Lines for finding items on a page

##########

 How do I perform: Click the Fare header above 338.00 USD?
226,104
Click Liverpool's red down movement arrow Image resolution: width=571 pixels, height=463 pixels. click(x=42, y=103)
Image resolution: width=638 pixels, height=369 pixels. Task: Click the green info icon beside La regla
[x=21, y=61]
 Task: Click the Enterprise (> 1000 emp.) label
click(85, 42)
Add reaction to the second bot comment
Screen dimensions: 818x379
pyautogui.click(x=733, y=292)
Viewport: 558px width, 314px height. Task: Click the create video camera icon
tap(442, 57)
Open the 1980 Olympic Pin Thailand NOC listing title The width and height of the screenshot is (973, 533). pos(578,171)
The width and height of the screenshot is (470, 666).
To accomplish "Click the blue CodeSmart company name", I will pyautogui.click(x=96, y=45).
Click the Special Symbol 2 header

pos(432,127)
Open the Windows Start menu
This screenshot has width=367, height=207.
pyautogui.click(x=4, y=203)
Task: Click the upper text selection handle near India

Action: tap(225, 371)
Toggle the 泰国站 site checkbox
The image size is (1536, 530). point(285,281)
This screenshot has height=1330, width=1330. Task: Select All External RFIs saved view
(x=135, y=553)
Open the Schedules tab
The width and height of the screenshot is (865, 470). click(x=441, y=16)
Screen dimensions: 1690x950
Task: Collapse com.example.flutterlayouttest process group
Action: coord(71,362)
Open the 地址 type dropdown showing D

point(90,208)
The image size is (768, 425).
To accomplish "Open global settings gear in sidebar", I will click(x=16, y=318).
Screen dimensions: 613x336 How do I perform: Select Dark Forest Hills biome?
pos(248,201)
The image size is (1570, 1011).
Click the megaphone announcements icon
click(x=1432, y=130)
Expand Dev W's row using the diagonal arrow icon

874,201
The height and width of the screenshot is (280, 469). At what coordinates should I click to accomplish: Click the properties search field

##########

Copy out all of the lines above, word for word and in the same order.

* _Solution for this exercise_:
 How do I perform: Click the Fare header above 338.00 USD?
226,104
Click Liverpool's red down movement arrow Image resolution: width=571 pixels, height=463 pixels. click(x=42, y=103)
Image resolution: width=638 pixels, height=369 pixels. Task: Click the green info icon beside La regla
[x=21, y=61]
 Task: Click the Enterprise (> 1000 emp.) label
click(85, 42)
Add reaction to the second bot comment
Screen dimensions: 818x379
pyautogui.click(x=733, y=292)
Viewport: 558px width, 314px height. Task: Click the create video camera icon
tap(442, 57)
Open the 1980 Olympic Pin Thailand NOC listing title The width and height of the screenshot is (973, 533). pos(578,171)
The width and height of the screenshot is (470, 666).
To accomplish "Click the blue CodeSmart company name", I will pyautogui.click(x=96, y=45).
Click the Special Symbol 2 header

pos(432,127)
Open the Windows Start menu
This screenshot has width=367, height=207.
pyautogui.click(x=4, y=203)
Task: Click the upper text selection handle near India

Action: tap(225, 371)
Toggle the 泰国站 site checkbox
The image size is (1536, 530). point(285,281)
This screenshot has height=1330, width=1330. Task: Select All External RFIs saved view
(x=135, y=553)
Open the Schedules tab
The width and height of the screenshot is (865, 470). click(x=441, y=16)
Screen dimensions: 1690x950
Task: Collapse com.example.flutterlayouttest process group
Action: coord(71,362)
Open the 地址 type dropdown showing D

point(90,208)
The image size is (768, 425).
To accomplish "Open global settings gear in sidebar", I will click(x=16, y=318).
Screen dimensions: 613x336 How do I perform: Select Dark Forest Hills biome?
pos(248,201)
The image size is (1570, 1011).
Click the megaphone announcements icon
click(x=1432, y=130)
Expand Dev W's row using the diagonal arrow icon

874,201
The height and width of the screenshot is (280, 469). At what coordinates should I click to accomplish: Click the properties search field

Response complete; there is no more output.